[Data listing]
========
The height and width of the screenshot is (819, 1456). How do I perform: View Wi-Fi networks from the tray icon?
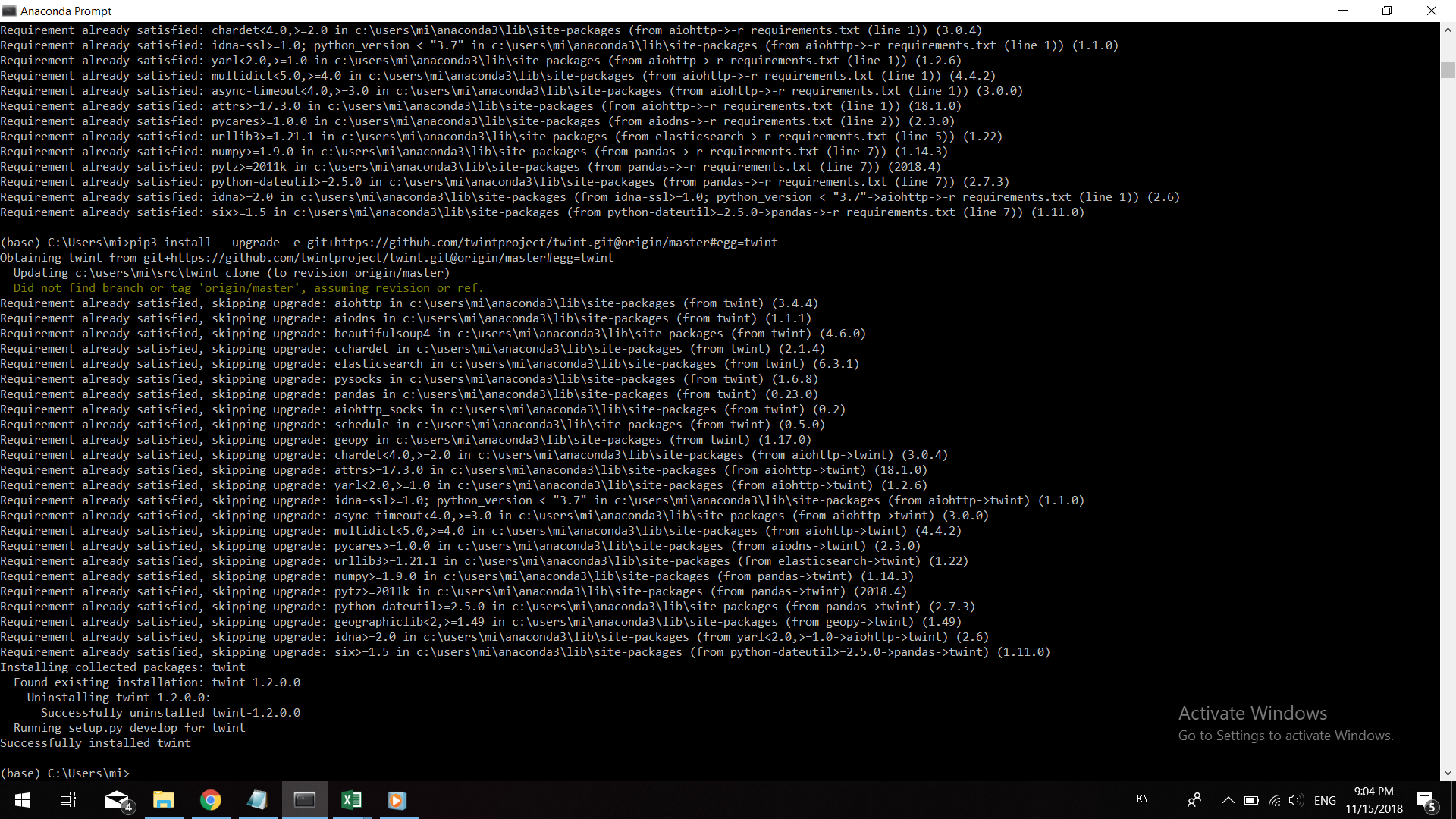click(x=1273, y=800)
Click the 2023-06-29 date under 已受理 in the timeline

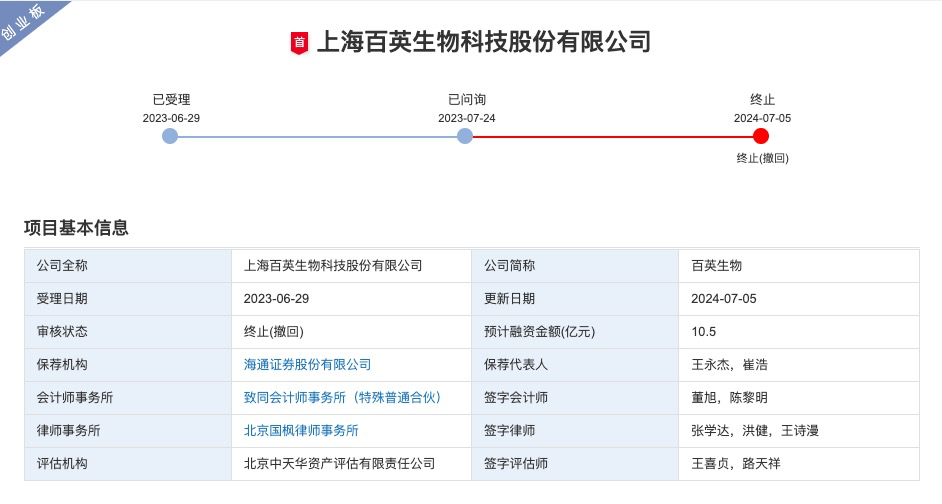[171, 118]
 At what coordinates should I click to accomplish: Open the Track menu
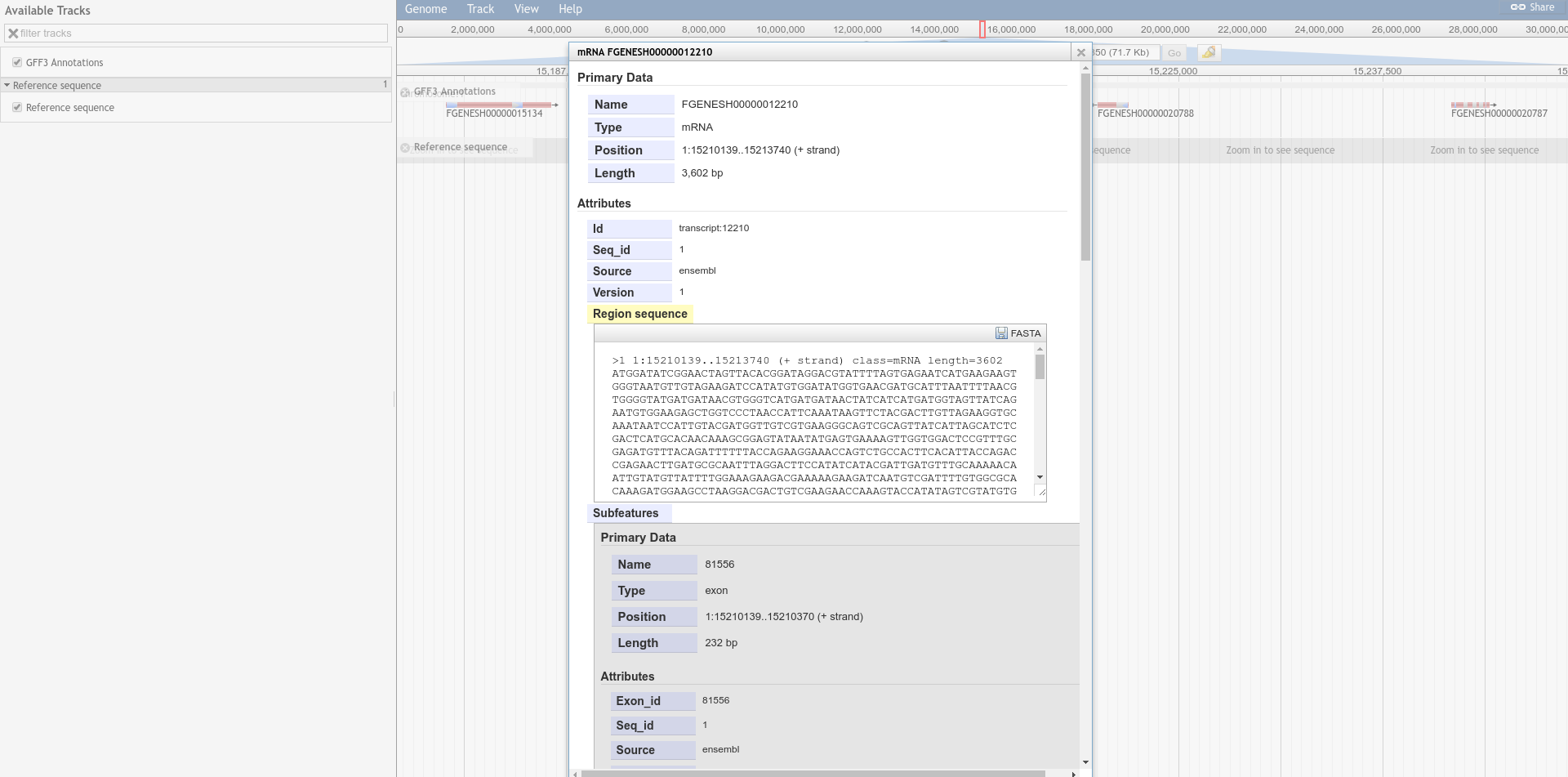(x=480, y=9)
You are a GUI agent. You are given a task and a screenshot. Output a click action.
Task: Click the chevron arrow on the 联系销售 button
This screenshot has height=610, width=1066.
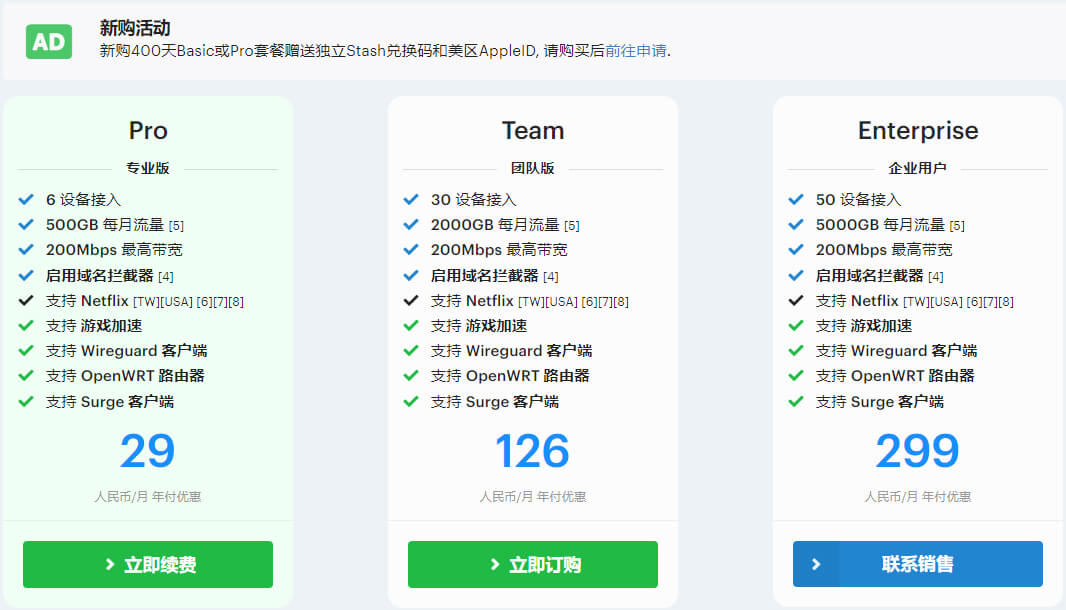[x=816, y=564]
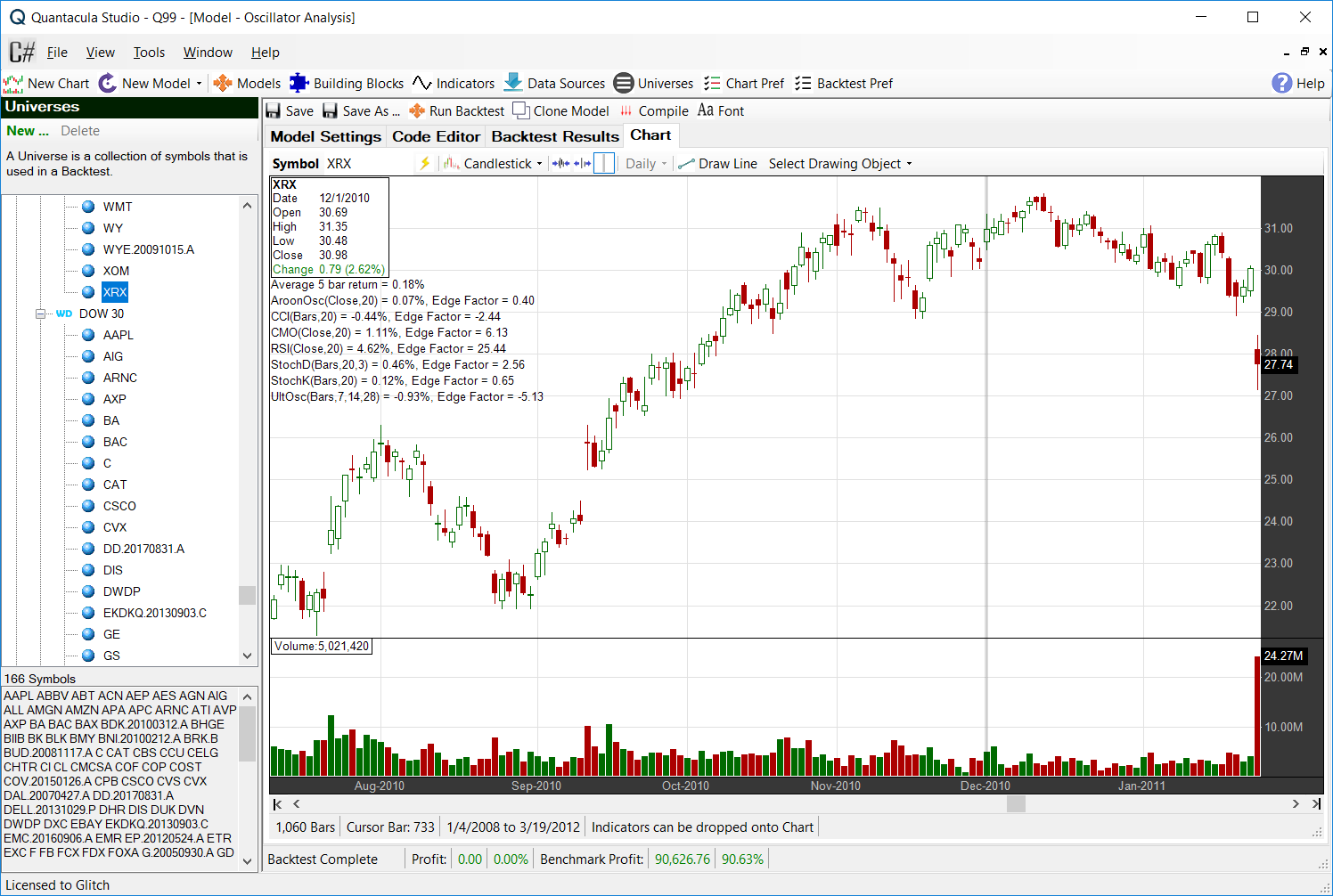This screenshot has height=896, width=1333.
Task: Collapse the DOW 30 universe node
Action: coord(40,314)
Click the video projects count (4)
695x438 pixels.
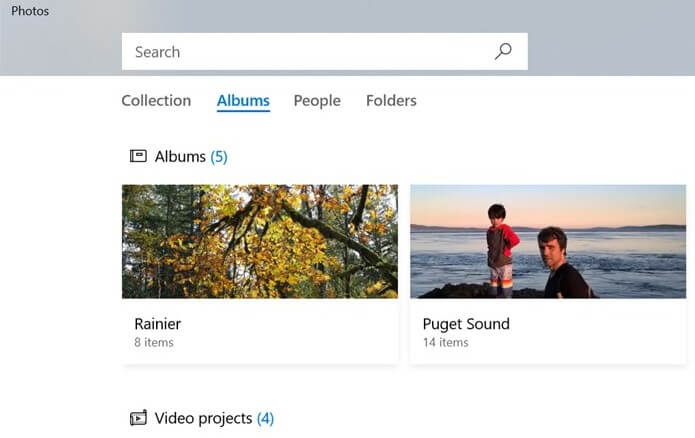click(265, 418)
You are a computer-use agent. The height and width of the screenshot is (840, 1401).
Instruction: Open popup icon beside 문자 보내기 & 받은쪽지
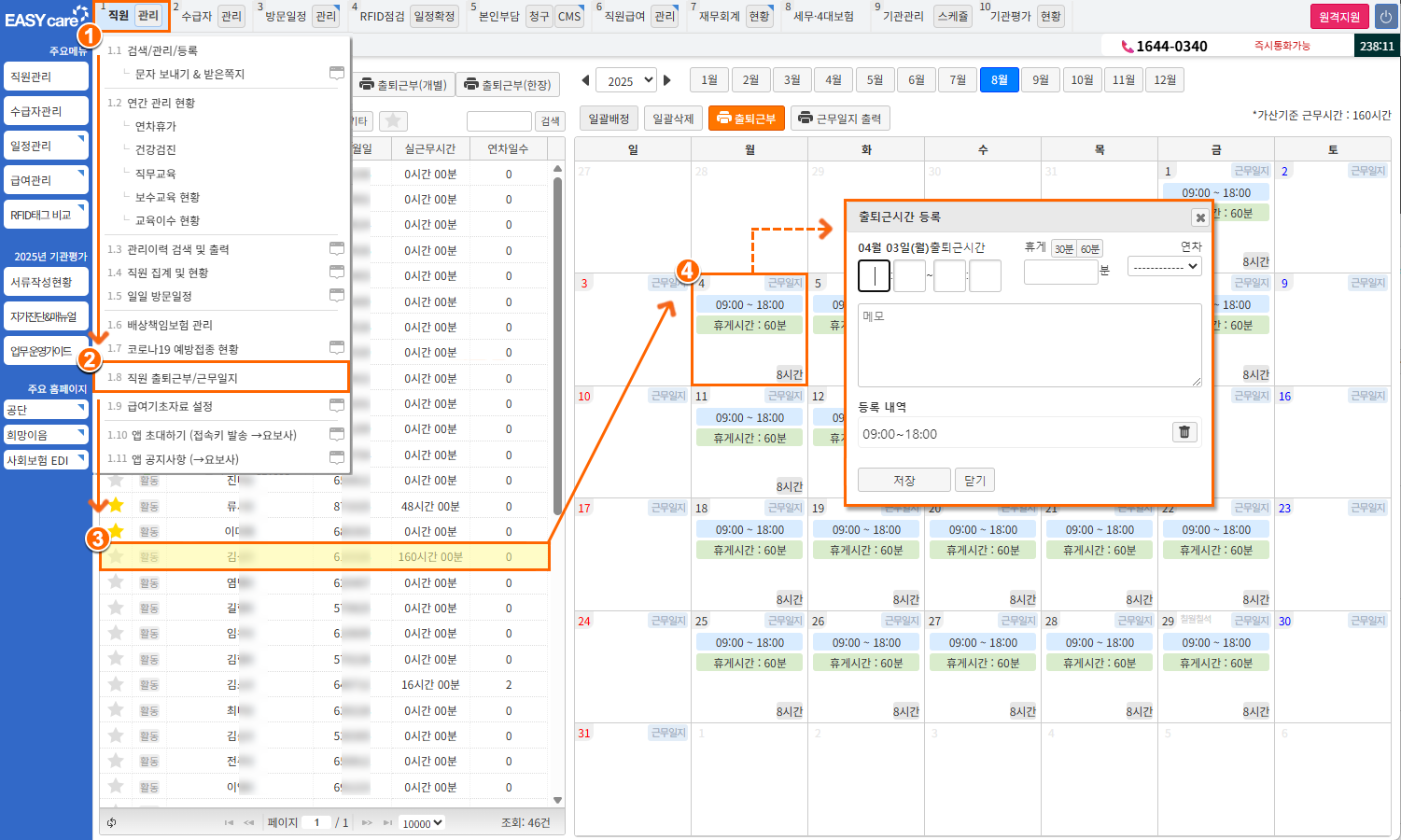pos(337,73)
========
Copy out all of the entries above word for word, leaving out the pictures.

The height and width of the screenshot is (819, 1456). How do I perform: View Wi-Fi networks from the tray icon?
click(x=1273, y=800)
Click the 2023-06-29 date under 已受理 in the timeline

[171, 118]
 At what coordinates should I click to accomplish: Open the Track menu
(x=480, y=9)
You are a GUI agent. You are given a task and a screenshot. Output a click action.
Task: Click the chevron arrow on the 联系销售 button
This screenshot has height=610, width=1066.
[x=816, y=564]
This screenshot has height=896, width=1333.
Task: Collapse the DOW 30 universe node
Action: coord(40,314)
Click the video projects count (4)
695x438 pixels.
click(265, 418)
You are a computer-use agent. The height and width of the screenshot is (840, 1401).
Instruction: Open popup icon beside 문자 보내기 & 받은쪽지
pos(337,73)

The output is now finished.